During the 2020 pandemic crash, REITs dropped with everything else. Some cut their distributions exactly when income was most needed. The defensive story broke down at the moment that story was supposed to matter.

If true diversification is the goal, owning the broad market — global equities across sectors — achieves more meaningful diversification than adding a real estate allocation to a portfolio already exposed to the market cycle.

💡 Did You Know?

Many of the largest Canadian REITs cut or suspended distributions during the pandemic. The investors who relied on that income as a stable, permanent stream discovered that REIT distributions are variable, not guaranteed. The pandemic was not an anomaly — it revealed how the model actually works under stress.

What About Retirement Income?

REITs become marginally more interesting in retirement, but they still carry a problem: the inflation test.

Retirement income needs to keep pace with inflation over 25 to 30 years. A distribution that grows at 2% to 3% per year while inflation runs at the same rate is not growth — it's stagnation.

Very few REITs increase their dividends annually. When they do, it’s mostly keeping up with inflation.

REITs fit in the risky yield category at best.

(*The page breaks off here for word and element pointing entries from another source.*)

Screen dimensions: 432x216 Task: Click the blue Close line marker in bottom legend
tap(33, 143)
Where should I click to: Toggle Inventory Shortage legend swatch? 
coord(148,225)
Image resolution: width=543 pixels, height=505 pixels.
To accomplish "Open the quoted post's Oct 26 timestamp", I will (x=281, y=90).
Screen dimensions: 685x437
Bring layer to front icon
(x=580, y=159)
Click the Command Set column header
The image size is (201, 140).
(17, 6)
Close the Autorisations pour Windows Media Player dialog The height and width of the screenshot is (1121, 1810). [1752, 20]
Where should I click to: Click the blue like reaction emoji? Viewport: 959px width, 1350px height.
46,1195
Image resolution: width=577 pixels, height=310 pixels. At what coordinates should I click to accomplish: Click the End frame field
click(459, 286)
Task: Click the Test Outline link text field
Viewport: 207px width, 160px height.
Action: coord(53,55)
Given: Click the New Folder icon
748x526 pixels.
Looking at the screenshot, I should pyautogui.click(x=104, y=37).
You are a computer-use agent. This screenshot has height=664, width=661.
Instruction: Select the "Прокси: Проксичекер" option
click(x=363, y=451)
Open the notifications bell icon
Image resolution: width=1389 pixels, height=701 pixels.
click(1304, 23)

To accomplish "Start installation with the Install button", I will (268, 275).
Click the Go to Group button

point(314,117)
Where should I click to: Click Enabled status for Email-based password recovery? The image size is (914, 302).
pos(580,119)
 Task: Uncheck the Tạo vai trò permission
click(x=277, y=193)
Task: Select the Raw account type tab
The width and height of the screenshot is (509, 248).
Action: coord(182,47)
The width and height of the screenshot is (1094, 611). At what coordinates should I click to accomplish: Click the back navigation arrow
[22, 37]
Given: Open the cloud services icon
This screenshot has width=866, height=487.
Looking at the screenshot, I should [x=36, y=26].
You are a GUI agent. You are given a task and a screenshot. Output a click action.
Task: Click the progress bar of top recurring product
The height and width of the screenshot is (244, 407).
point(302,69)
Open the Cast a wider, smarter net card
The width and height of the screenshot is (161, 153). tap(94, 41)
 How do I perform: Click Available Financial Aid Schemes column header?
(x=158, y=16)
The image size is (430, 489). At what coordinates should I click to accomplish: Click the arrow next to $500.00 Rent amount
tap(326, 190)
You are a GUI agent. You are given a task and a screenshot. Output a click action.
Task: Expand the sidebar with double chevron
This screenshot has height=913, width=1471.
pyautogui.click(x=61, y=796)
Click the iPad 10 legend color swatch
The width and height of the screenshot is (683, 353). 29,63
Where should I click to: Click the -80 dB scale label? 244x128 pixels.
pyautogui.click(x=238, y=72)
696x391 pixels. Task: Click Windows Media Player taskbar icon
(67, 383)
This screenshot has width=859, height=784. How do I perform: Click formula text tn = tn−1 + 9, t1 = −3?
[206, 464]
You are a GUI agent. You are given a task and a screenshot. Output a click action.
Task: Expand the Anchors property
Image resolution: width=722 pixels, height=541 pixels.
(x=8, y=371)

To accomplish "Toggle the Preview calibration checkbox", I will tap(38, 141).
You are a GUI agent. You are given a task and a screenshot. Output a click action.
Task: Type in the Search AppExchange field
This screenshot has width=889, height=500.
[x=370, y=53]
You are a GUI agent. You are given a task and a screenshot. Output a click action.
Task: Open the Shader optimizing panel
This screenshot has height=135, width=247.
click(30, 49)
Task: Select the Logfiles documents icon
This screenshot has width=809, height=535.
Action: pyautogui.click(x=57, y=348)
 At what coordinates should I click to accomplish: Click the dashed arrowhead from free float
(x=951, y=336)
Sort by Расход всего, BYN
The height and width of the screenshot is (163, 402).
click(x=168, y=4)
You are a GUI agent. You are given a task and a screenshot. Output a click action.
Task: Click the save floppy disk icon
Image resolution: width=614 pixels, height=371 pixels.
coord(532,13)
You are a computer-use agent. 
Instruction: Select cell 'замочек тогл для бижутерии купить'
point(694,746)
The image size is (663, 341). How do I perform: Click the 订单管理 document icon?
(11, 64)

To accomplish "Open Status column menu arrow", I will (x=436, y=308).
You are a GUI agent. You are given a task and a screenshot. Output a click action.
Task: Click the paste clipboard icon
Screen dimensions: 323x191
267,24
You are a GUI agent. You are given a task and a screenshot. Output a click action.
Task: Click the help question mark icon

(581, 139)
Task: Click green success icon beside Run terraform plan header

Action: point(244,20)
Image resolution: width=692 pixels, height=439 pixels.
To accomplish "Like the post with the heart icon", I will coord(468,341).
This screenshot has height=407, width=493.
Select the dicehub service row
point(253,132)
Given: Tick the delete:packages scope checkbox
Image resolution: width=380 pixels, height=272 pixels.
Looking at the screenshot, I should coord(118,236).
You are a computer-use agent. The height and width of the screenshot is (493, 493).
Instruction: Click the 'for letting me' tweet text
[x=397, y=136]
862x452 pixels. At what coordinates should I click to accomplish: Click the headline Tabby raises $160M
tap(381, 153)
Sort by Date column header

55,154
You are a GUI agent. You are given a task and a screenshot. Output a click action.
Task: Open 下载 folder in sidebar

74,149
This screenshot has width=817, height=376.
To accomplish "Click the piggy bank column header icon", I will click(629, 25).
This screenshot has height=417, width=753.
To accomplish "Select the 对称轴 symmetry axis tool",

A 7% yield that grows slowly and carries distribution risk is not the foundation of a retirement income strategy — it's a small, deliberate allocation, sized accordingly.

An Alternative Exists for High Income

Covered call ETFs have become a more compelling income alternative than REITs for most Canadian investors.

A bank-focused covered call ETF on the Canadian majors — Royal Bank, TD, BMO, Scotiabank, CIBC, National Bank — gives you exposure to one of the most durable oligopolies in the country, with a higher yield than most REITs and better capital growth potential.

The Canadian banks have raised dividends through recessions, financial crises, and a global pandemic. That track record is difficult for any REIT to match.

The covered call structure caps some of the upside, but in retirement — where income consistency matters more than maximum appreciation — that trade-off is often worth making.

For income-seeking investors who feel the pull toward REITs, the question worth asking is: compared to what? If the benchmark is a diversified covered call ETF on Canadian banks or U.S. large caps, REITs rarely win on yield, growth, or stability.

Not all covered call ETFs are the same. Some have leveraged attached to them while others don’t. Leverage amplifies the income or the loss depending on which side of the market you are on. Retirement is not usually the time to invest with borrowed money.

💡 Did You Know?

The REIT Aristocrats in Canada — the subset that has consistently grown distributions — do not offer yields significantly higher than a well-constructed bank-focused covered call ETF. The income argument for REITs is weaker than it appears when you run the comparison. The business of REITs is just more understood.

The Honest Case Against REITs

REITs are not bad investments. They are the wrong investment for most of the accumulation years — and only marginally useful in retirement if better income tools are available.

The yield is real. The income arrives. The business model is easy to explain. All of that is true.

What is also true:

→ The growth ceiling is structural, not temporary

→ The compounding rate over time is lower than broad equity alternatives

→ The distributions are not guaranteed and have been cut during stress

→ Diversification through REITs does not protect you the way the theory suggests

→ Better income vehicles exist for retirement

I started with REITs because the yield looked like progress. What I was actually doing was trading compounding speed for the feeling of income. That is a trade most investors in the accumulation phase cannot afford to make.

The portfolio I have today was built by abandoning that trade early.